[Task details]
Give back the entries exactly, ending with the "This screenshot has height=876, width=2012." line.

[Records for this exercise]

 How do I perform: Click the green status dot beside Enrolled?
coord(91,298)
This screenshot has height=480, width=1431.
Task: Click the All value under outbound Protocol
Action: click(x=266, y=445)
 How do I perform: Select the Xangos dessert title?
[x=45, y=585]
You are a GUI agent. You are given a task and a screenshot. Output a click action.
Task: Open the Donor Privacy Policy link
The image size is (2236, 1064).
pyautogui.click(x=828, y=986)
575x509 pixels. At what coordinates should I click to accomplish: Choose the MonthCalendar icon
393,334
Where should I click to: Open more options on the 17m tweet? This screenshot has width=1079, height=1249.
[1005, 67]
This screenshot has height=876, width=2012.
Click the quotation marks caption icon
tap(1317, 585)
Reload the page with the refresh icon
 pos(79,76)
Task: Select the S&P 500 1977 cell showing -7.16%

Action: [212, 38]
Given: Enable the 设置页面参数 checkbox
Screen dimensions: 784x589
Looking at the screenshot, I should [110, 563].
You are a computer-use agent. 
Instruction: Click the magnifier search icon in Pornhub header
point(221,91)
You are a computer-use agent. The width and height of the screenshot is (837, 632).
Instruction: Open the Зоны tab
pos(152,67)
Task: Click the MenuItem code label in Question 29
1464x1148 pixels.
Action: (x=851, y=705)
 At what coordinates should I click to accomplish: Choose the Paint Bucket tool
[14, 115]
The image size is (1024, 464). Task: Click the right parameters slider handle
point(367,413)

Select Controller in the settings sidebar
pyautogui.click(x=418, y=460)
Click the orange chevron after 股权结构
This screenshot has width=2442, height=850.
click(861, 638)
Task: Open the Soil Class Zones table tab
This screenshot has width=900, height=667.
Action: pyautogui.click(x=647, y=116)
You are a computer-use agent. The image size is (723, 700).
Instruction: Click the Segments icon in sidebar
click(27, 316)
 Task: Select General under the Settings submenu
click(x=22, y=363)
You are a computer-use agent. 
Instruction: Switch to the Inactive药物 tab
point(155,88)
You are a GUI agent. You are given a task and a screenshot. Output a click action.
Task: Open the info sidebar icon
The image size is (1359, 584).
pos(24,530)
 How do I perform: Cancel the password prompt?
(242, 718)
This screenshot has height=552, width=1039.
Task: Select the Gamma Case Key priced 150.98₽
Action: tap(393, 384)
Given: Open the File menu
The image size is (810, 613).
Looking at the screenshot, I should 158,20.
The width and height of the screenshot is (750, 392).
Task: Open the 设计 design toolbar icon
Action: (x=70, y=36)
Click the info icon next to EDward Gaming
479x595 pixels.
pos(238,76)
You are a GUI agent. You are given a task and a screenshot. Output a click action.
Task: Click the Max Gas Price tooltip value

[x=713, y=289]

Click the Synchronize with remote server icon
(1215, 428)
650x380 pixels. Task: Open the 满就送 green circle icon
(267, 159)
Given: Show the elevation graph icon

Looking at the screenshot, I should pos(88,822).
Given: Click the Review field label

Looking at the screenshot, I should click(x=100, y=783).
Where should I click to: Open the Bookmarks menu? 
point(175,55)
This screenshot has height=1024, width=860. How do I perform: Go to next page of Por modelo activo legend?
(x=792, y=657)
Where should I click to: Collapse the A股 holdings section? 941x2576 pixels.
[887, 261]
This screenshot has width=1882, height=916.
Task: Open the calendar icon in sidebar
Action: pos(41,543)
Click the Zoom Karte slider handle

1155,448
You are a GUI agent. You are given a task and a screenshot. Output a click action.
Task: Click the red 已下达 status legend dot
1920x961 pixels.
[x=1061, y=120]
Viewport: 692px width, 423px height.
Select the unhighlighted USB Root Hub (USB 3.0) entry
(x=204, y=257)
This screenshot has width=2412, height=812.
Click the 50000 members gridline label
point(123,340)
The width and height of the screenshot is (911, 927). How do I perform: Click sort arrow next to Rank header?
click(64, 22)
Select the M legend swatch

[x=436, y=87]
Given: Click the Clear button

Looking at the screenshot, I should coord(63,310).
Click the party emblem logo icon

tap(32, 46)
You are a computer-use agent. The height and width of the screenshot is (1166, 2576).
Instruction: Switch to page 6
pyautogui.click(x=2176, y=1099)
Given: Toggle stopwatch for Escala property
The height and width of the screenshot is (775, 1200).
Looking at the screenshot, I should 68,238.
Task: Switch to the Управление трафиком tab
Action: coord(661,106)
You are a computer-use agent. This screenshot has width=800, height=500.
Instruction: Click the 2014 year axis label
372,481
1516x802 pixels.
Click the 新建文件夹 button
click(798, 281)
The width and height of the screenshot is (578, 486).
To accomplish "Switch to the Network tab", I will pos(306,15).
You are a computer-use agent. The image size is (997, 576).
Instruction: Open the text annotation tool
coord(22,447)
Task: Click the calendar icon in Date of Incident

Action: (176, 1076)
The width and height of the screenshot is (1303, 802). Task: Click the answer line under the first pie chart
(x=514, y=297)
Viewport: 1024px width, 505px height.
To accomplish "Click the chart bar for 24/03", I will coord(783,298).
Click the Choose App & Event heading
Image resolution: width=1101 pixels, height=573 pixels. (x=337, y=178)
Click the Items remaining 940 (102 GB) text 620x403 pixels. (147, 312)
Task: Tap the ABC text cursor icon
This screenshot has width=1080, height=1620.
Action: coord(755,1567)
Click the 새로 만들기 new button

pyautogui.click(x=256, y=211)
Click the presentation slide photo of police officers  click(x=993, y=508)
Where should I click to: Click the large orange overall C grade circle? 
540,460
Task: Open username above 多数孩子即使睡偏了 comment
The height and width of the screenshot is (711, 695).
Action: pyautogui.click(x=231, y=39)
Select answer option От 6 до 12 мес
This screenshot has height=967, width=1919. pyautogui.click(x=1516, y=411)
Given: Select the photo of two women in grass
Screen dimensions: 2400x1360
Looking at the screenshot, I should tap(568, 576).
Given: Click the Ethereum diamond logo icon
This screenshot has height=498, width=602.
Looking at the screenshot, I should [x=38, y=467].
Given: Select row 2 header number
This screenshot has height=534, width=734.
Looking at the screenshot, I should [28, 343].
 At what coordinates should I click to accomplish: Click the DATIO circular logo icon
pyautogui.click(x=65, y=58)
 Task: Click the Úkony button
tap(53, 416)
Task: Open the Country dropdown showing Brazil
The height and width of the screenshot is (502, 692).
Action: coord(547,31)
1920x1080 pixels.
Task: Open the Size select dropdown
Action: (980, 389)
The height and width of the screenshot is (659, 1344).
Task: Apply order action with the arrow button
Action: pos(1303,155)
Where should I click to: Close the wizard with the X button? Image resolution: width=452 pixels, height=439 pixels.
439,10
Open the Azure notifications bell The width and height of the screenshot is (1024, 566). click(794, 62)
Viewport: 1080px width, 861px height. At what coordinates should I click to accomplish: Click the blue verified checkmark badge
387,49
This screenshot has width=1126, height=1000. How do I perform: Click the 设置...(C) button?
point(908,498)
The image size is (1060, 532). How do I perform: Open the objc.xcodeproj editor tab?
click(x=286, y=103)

[Written response]
 How do I perform: Click the green status dot beside Enrolled?
coord(91,298)
This screenshot has height=480, width=1431.
Task: Click the All value under outbound Protocol
Action: click(x=266, y=445)
 How do I perform: Select the Xangos dessert title?
[x=45, y=585]
You are a GUI agent. You are given a task and a screenshot. Output a click action.
Task: Open the Donor Privacy Policy link
The image size is (2236, 1064).
pyautogui.click(x=828, y=986)
575x509 pixels. At what coordinates should I click to accomplish: Choose the MonthCalendar icon
393,334
Where should I click to: Open more options on the 17m tweet? This screenshot has width=1079, height=1249.
[1005, 67]
This screenshot has height=876, width=2012.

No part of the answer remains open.